[Material to process]

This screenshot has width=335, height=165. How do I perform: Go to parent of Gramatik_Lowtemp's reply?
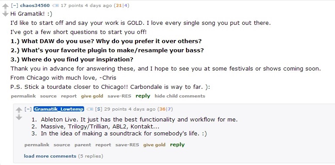click(83, 145)
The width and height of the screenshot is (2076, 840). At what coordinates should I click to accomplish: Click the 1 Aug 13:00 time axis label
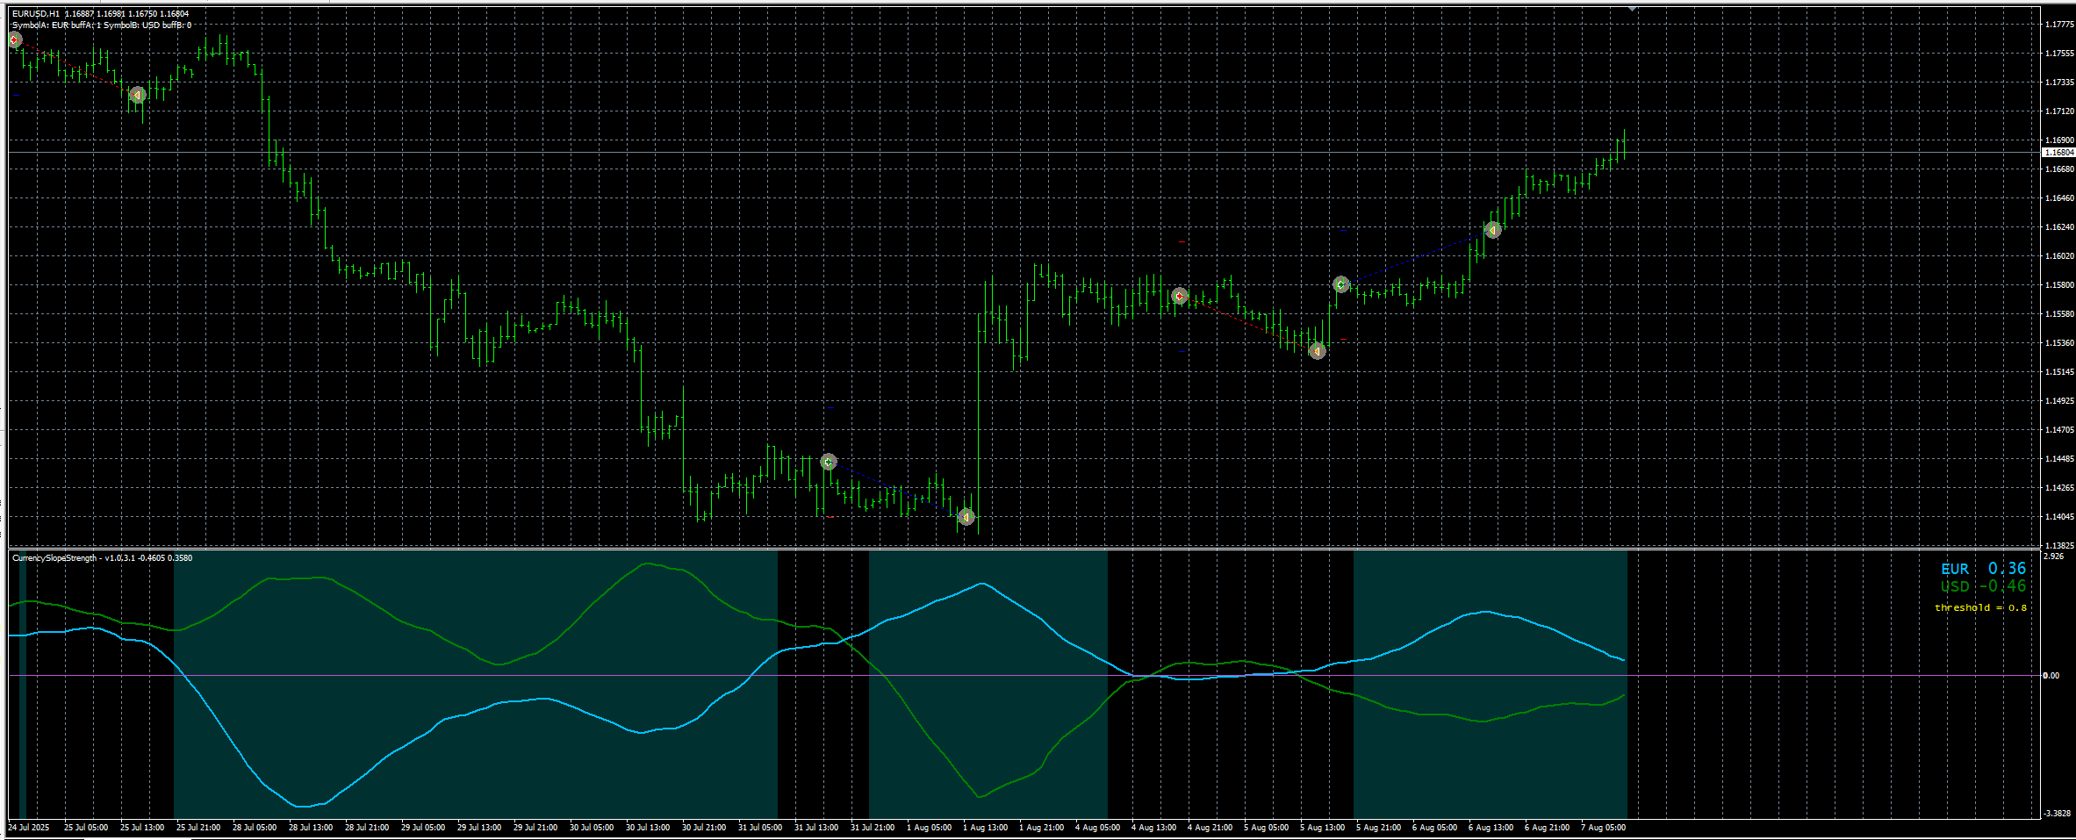pos(985,828)
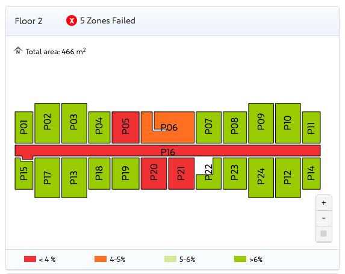Click the red X failed status icon

72,20
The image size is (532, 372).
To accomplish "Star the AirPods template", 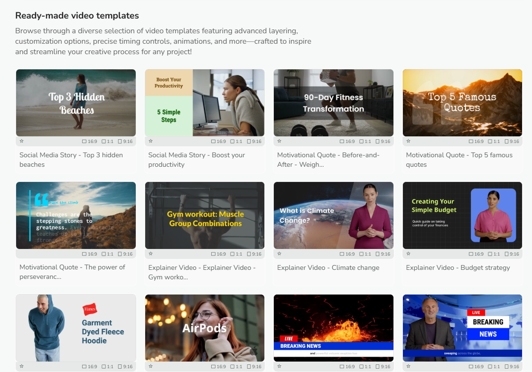I will click(151, 366).
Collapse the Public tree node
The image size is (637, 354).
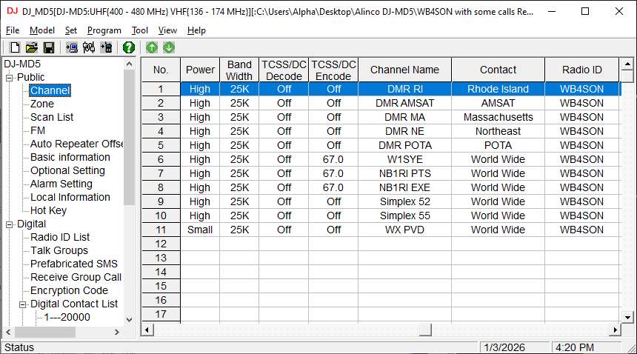click(x=10, y=78)
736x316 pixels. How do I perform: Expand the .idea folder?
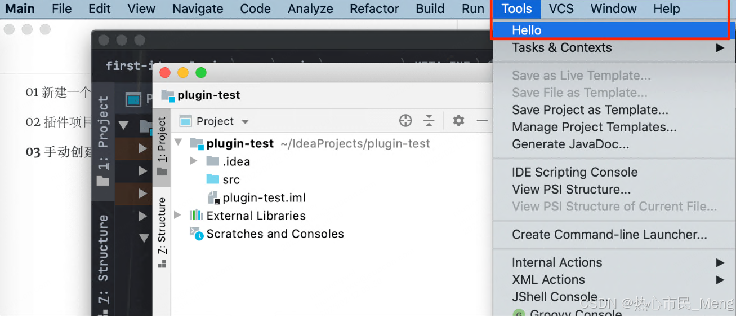(194, 161)

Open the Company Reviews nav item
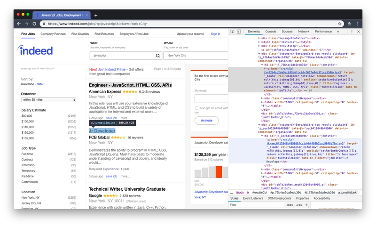coord(53,34)
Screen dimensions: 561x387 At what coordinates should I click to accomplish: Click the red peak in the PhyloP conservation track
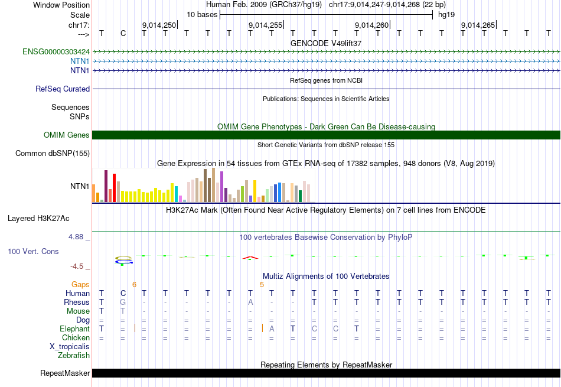250,257
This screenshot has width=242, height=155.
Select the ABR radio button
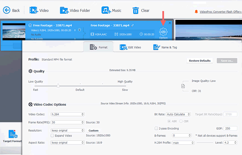[x=169, y=121]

[/Material to process]

_Task description_.
Write out verbatim the lines from the one containing "Screen dimensions: 561x387" through the last line of the listing above, and no other lines; omit pictures.

_Task answer_.
Screen dimensions: 561x387 At what coordinates should I click to accomplish: Click the red peak in the PhyloP conservation track
250,257
This screenshot has width=242, height=155.
Select the ABR radio button
[x=169, y=121]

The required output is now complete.